The Supreme Court’s recent decision in Louisiana v. Callais is more than another court ruling. It is part of a broader unraveling of the Voting Rights Act, the landmark law that since 1965 prohibited racial discrimination in voting. The decision weakens the political power of Black communities across the South and further erodes protections generations fought to secure.
And it is not happening only in the Deep South. Across Louisiana, Alabama, and Tennessee, district maps continue to dilute Black voting strength and silence communities that have fought for generations to have their voices heard. For many New Yorkers, attacks on voting rights in the South can feel distant. They are not. We are watching elected officials weaken the political power of Black Americans in ways painfully reminiscent of some of the darkest chapters in American history. In Tennessee, images of protestors filling the state house demanding civil rights look eerily similar to the black-and-white photographs of the Civil Rights Movement. We often ask how ordinary people allowed those injustices to happen. The uncomfortable reality is that we are now being asked that question in real time.

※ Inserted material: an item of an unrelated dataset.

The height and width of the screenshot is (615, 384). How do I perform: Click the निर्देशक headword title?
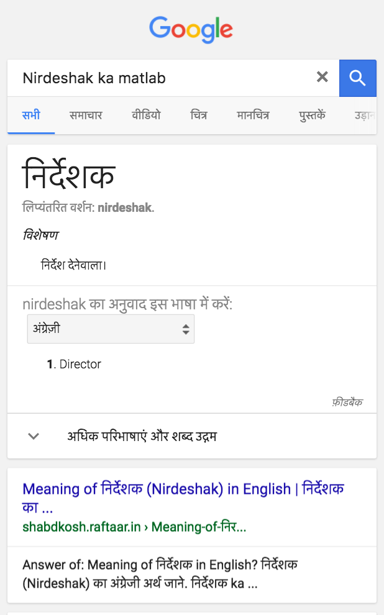pyautogui.click(x=68, y=174)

The Supreme Court’s continued gutting of the Voting Rights Act could ultimately eliminate up to 30% of the Congressional Black Caucus, one of the strongest voting blocs advancing protections for voting rights, healthcare access, LGBTQ rights, gun safety measures, and working families nationwide. Weakening Black political representation does not stop with one community. History teaches us that when one marginalized group loses rights and representation, the erosion rarely stops there.

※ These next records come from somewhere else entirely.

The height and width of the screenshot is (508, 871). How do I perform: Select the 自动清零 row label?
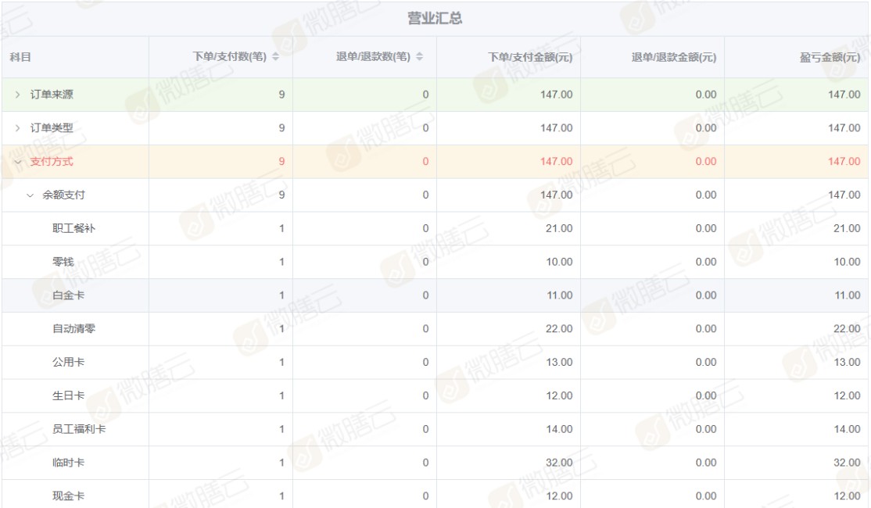73,329
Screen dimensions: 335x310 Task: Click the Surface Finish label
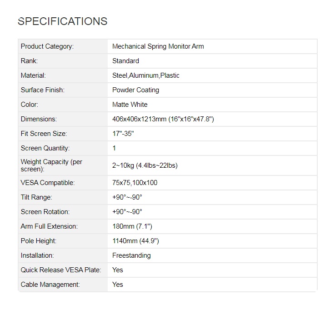pos(43,90)
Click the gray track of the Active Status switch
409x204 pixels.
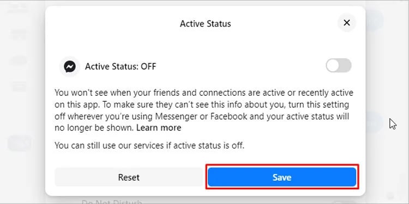click(345, 65)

We are already seeing warning signs. Legislation like the SAVE Act would make voting significantly harder for millions of women, particularly married women whose legal names may not match older documents. If passports or federal identification become necessary for voting, many transgender Americans could face additional barriers simply trying to participate in democracy.
We are also witnessing increasingly aggressive immigration enforcement policies that civil rights advocates warn normalize racial profiling based on appearance, language, accent, or perceived ethnicity. The Supreme Court itself has repeatedly expanded law enforcement protections and narrowed civil rights challenges in ways immigrant advocates fear create dangerous precedent.
The same mechanisms once used to suppress Black voters are now being repackaged in ways that threaten immigrants, women, LGBTQ Americans, and other vulnerable communities.
Congress must act. We need an updated Voting Rights Act restoring federal protections against racial vote dilution before elections are impacted. States with repeated voting rights violations should once again be required to obtain federal approval before changing election laws or congressional maps. Congress should establish federal standards banning partisan gerrymandering, strengthen protections for majority-minority districts, and expand Department of Justice enforcement authority to aggressively pursue voting rights violations. Congress already has the constitutional authority to do this under the Elections Clause of Article I. What has been lacking is political courage.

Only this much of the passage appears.